Marie Madeleine Mbourantsuo et Boniface Roux Boudiala, Juriste-Enseignant à la Faculté de droit et de sciences économiques de l’Université Omar Bongo (UOB) de Libreville tentent d’apporter des éclaircissements dans une tribune que nous publions ci-dessous in-extenso.

Contactée par Le Monde Afrique, Marie-Madeleine Mborantsuo se garde bien, pour l’heure, de valider un tel scénario. « En l’état, il n’y a pas d’empêchement définitif ou de vacance du pouvoir. Les institutions fonctionnent normalement et aucune procédure particulière n’a été mise en place pour l’instant », assure la présidente de la Cour constitutionnelle.

Pour le Boniface Roux Boudiala, dans sa démonstration juridique particulièrement documentée, l’enseignant explique par le détail les mécanismes et circonstances qui permettent l’activation des dispositions de l’article 13 de la Constitution du Gabon relatives à la vacance temporaire ou l’empêchement définitif d’exercer la fonction présidentielle. A bien des égards, le cas Ali Bongo Ondimba, pourrait rentrer dans ce cadre s’il n’était pas démontré qu’il est en pleine possession de ses capacités.

« Je me nomme Boniface Roux Boudiala, enseignant à la Faculté de droit de l’Université Omar Bongo, je suis un citoyen gabonais. N’ayant jamais eu l’opportunité de jouir de l’espace d’expression public offert par notre pays, à certains de « ses dignes fils », je profite, en ma modeste qualité de juriste, de la tribune offerte par les réseaux sociaux, pour exprimer une opinion juridique, au regard de la tangente dangereuse, amorcée depuis bientôt deux semaines, par notre pays, le Gabon. Celui qui n’a pas mené l’enquête, n’a nul droit à la parole.

Dans notre cas, l’enquête a bien été conduite dans les facultés de droit, et, la parole ici délivrée, restera strictement encadrée, par les textes en vigueur. Pour asseoir une évidente objectivité dans ces écrits, que j’assume pleinement, je vais donc m’efforcer de les étayer au travers d’une approche volontairement répétitive, d’une dialectique, prenant en compte, non seulement, les outils légaux en vigueur, mais aussi, les vraisemblances factuelles qui, actuellement, défraie la chronique. Cette analyse, insistera sur les aspects objectifs et se caractérisera, par la mise en exergue d’hypothèses, en raison de la pauvreté des informations sur divers points.  Ce qui se susurre ou se formule publiquement, est perçu par certains, comme l’expression d’une attitude normale. Alors que pour d’autres, et surtout sous le prisme de l’implacable la logique, elles relèvent de la fiction, pire, de l’inacceptable.

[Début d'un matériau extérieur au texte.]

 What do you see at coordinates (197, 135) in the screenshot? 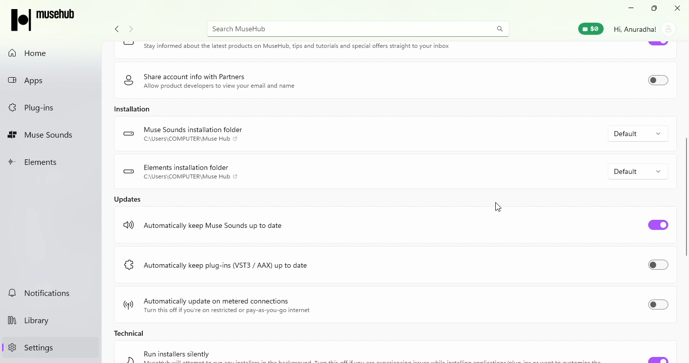
I see `Muse Sounds installation folder C:\Users\COMPUTER\Muse Hub` at bounding box center [197, 135].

Des faits, il résulte que, depuis près de deux semaines, le Président Ali Bongo ONDIMBA est invisible. Un nuage de fumé est fermement entretenu, autour de la situation réelle du Président de la République. Quelle version retenir, lorsque l’on constate une discordance de déclarations ? Serait-ce finalement, la suite d’un malaise consécutif, à une « fatigue sévère », suivant la déclaration faite par le Porte-parole de la Présidence de la République, ou plutôt, un accident vasculaire cérébral (AVC), suivant les dires de l’Agence Reuters.

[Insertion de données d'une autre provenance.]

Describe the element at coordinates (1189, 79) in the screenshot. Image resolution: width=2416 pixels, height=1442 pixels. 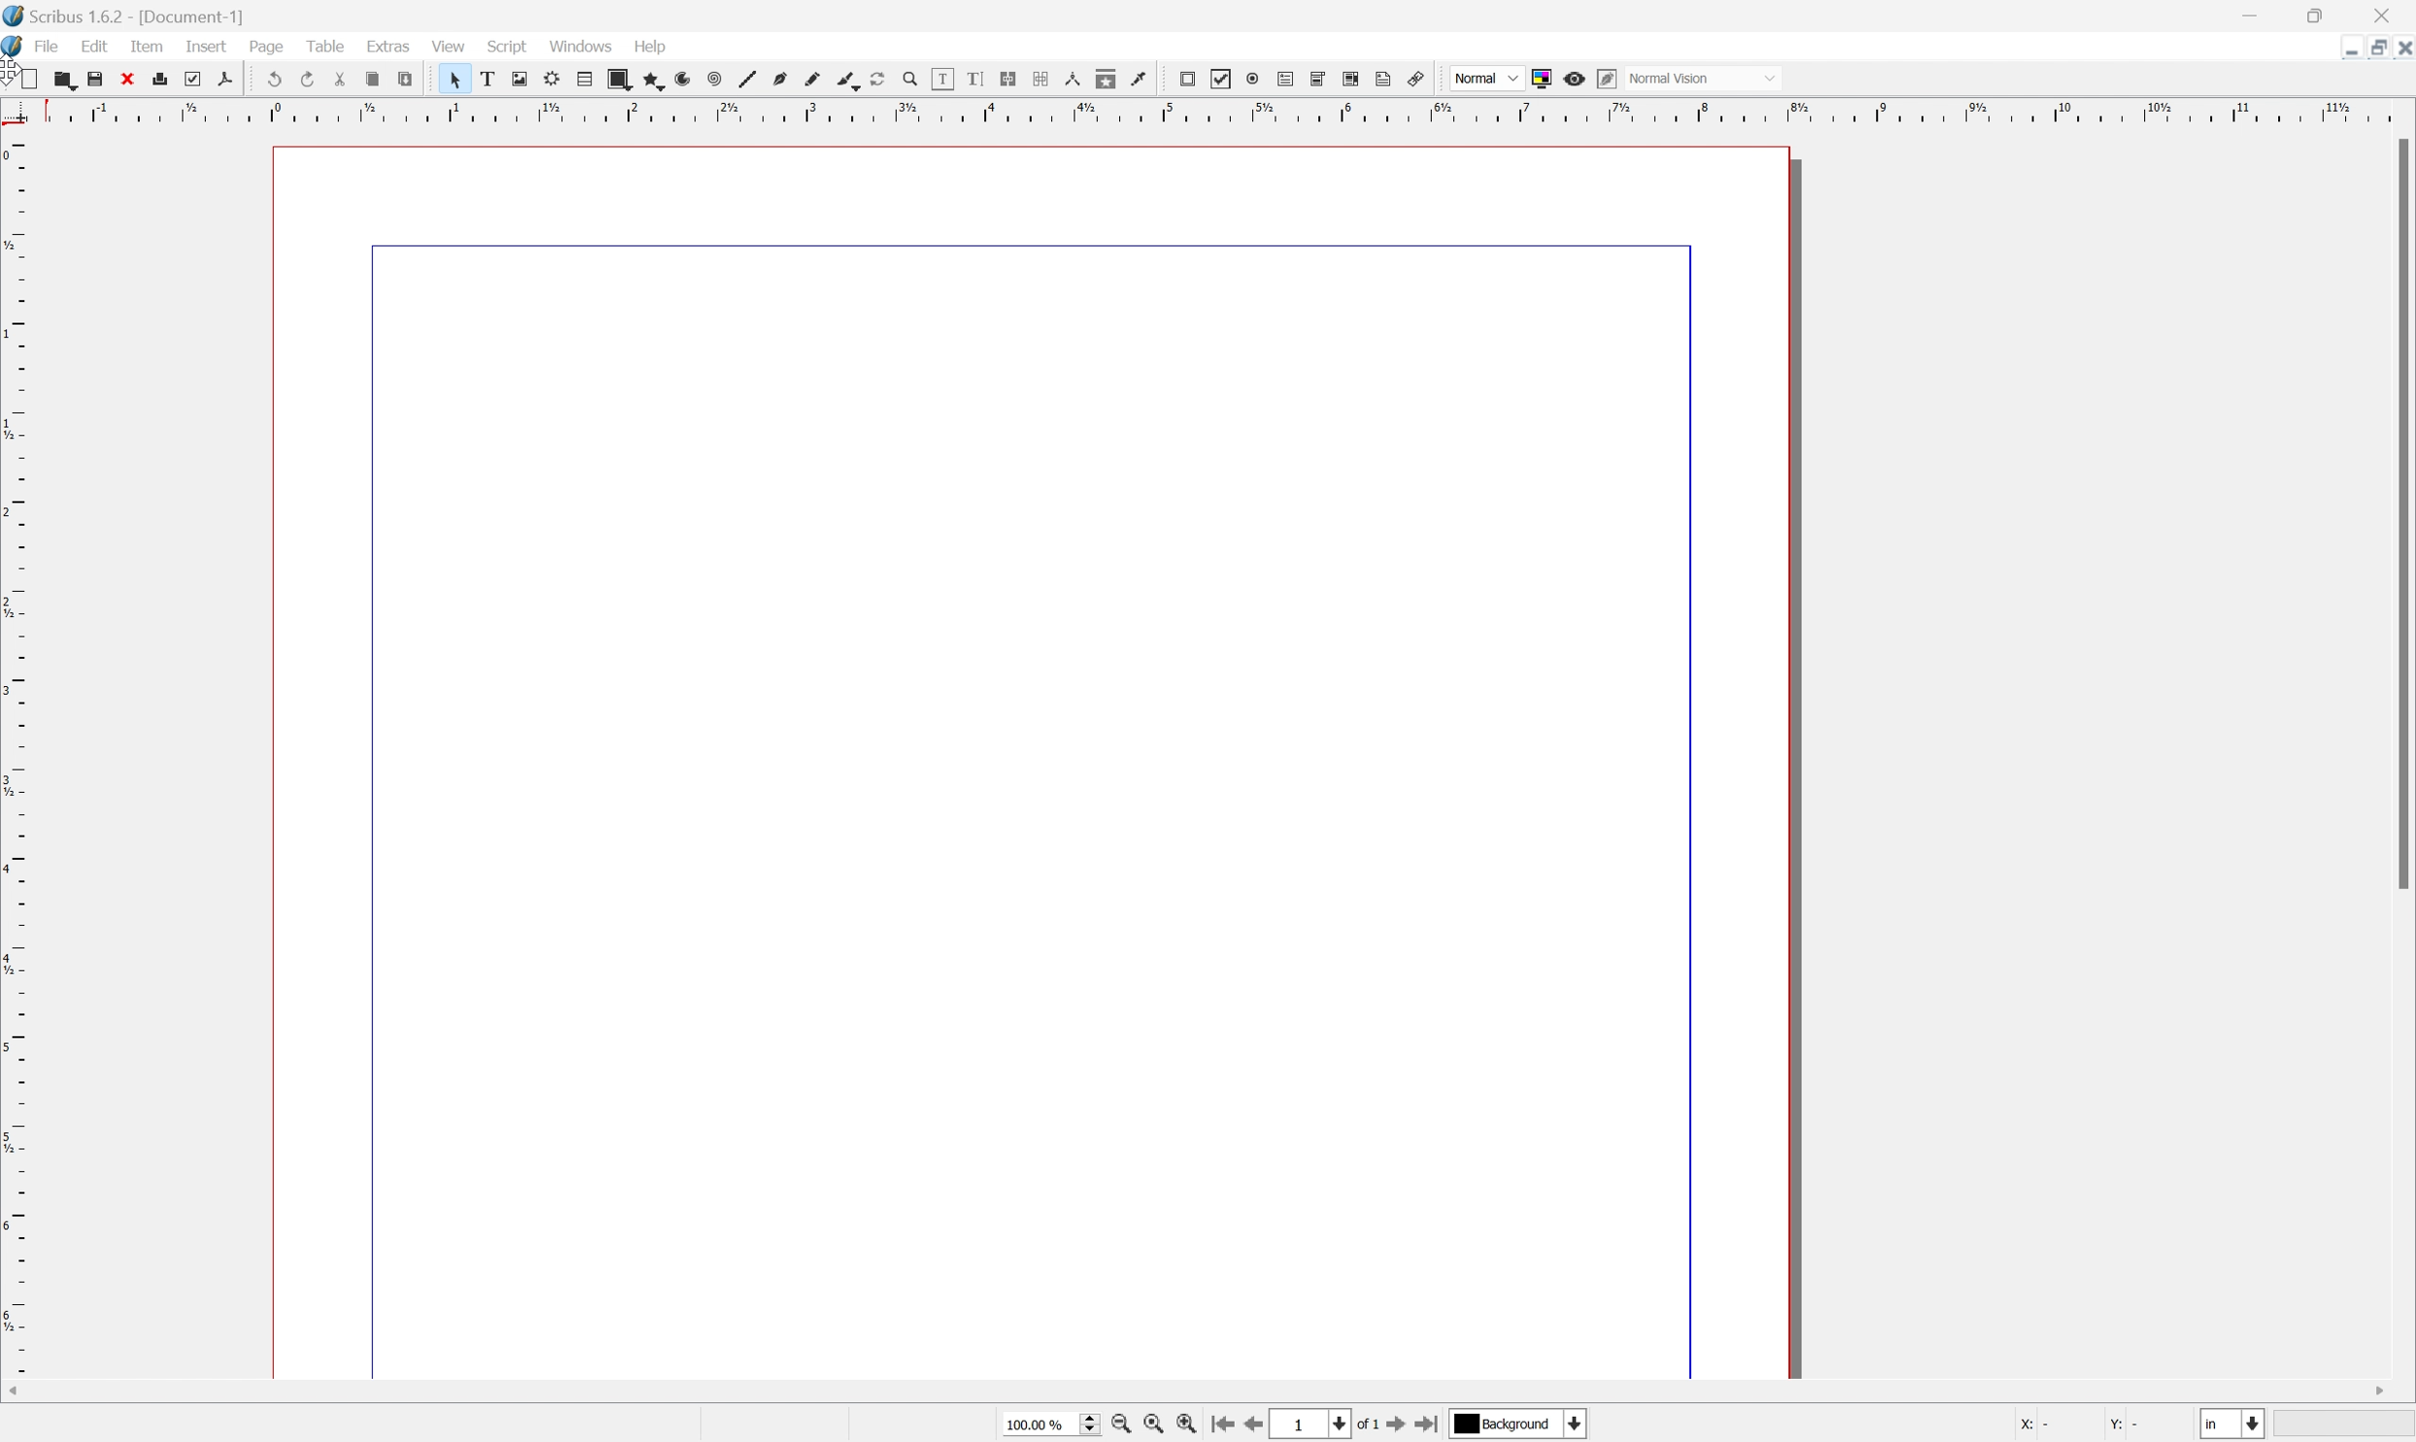
I see `pdf push button` at that location.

Cette situation alimente aujourd’hui tous les fantasmes. Les opinions divergent au gré des intérêts des uns et des autres, au détriment de ceux la République gabonaise. La première thèse véhiculée, tend à exacerber l’opinion, en diffusant l’idée, qu’il se prépare un passage en force piloté par certains faucons et des proches de l’actuel Président. La deuxième thèse est construite, autour de la revendication d’une certaine victoire, réactualisée ou dépoussiérée, à la faveur d’une circonstance tragique, et que, le moment tant attendu serait arrivé ; laissant entrevoir un tableau funeste, celui des vautours tournoyant autours d’une charogne dans la perspective de faire place nette. La troisième et dernière thèse, celle à laquelle, certains gabonais souscrivent, vise l’idée selon laquelle, si la vacance du pouvoir confirmée, nous avons tous le devoir, de mettre en œuvre le dispositif de l’article 13 de la Constitution de la République gabonaise actuellement en vigueur.

Notons que, les Accords d’Angondjé, ne peuvent se substituer aux dispositions prévues par la Constitution, en raison de ce que, l’essentiel des projets des textes issus de ces Accords ne sont en vigueur car n’ayant pas été promulgués, puis publié dans le journal officiel.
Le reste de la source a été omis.